Nick Oza/The Arizona Republic/AP
As Rick Santorum and Mitt Romney bludgeon their way toward this coming week’s critical primary elections in Arizona and Michigan, each can look back at this past week and wish they had done some things differently.
Santorum got knotted up in Congress-speak in Tuesday night’s debate, battered on earmarks and having to explain why he voted for things he opposed on principle. Romney probably would have picked a better venue for his economy speech Friday, one that didn’t look like a handful of people in a vast stadium. And he likely regrets adding to his rich-guy image by remarking on his family’s stable of automobiles – including his wife’s “couple of Cadillacs.”
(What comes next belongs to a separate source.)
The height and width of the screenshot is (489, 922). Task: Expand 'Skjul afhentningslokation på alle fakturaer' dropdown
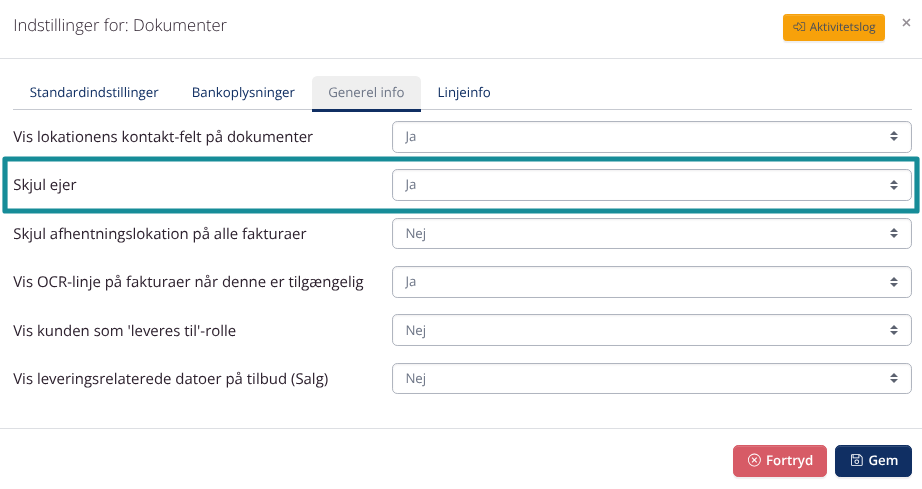[x=651, y=233]

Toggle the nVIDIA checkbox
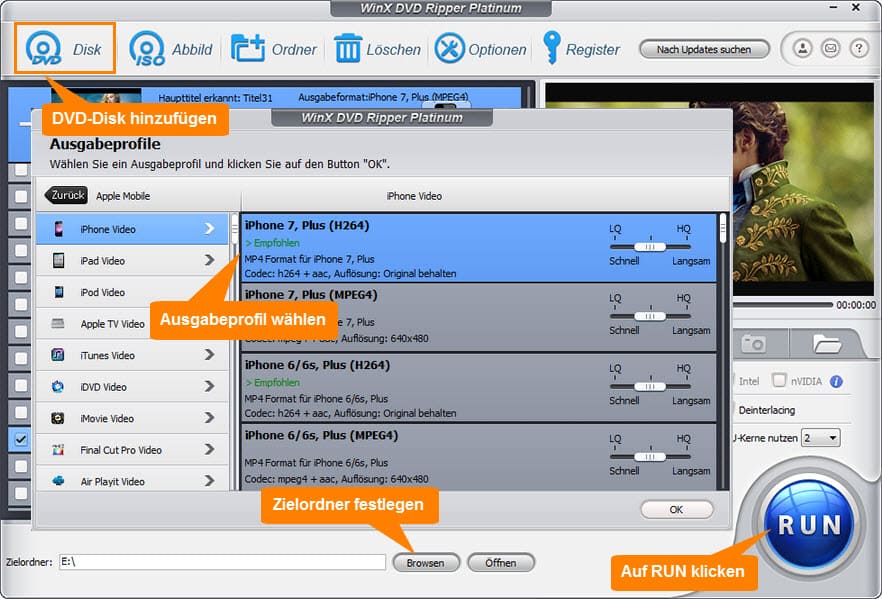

At week’s end, Santorum might wish that the cumulative missteps had balanced each other out. Still, the momentum with just three more days to campaign seems to be on Romney’s side.
Nationally, Real Clear Politics polling data show Santorum ahead of Romney among Republican voters by as much as 12 points with a polling average of 5 points. But there’s no such thing as a national party primary election, and Romney beats Santorum by a polling average of 9 points in Arizona and just under 2 points in Michigan. And in the most recent polls – taken after what most pundits saw as Santorum’s shellacking in the Tuesday night debate – Romney leads in Michigan (where a home state loss would be devastating) by as much as 6 points.
Nate Silver, who writes the FiveThirtyEight political blog at the New York Times, gives Romney a 2-to-1 chance of taking Michigan, and the InTrade prediction market makes it 5-to-1 in Michigan and nearly a total blowout in Arizona.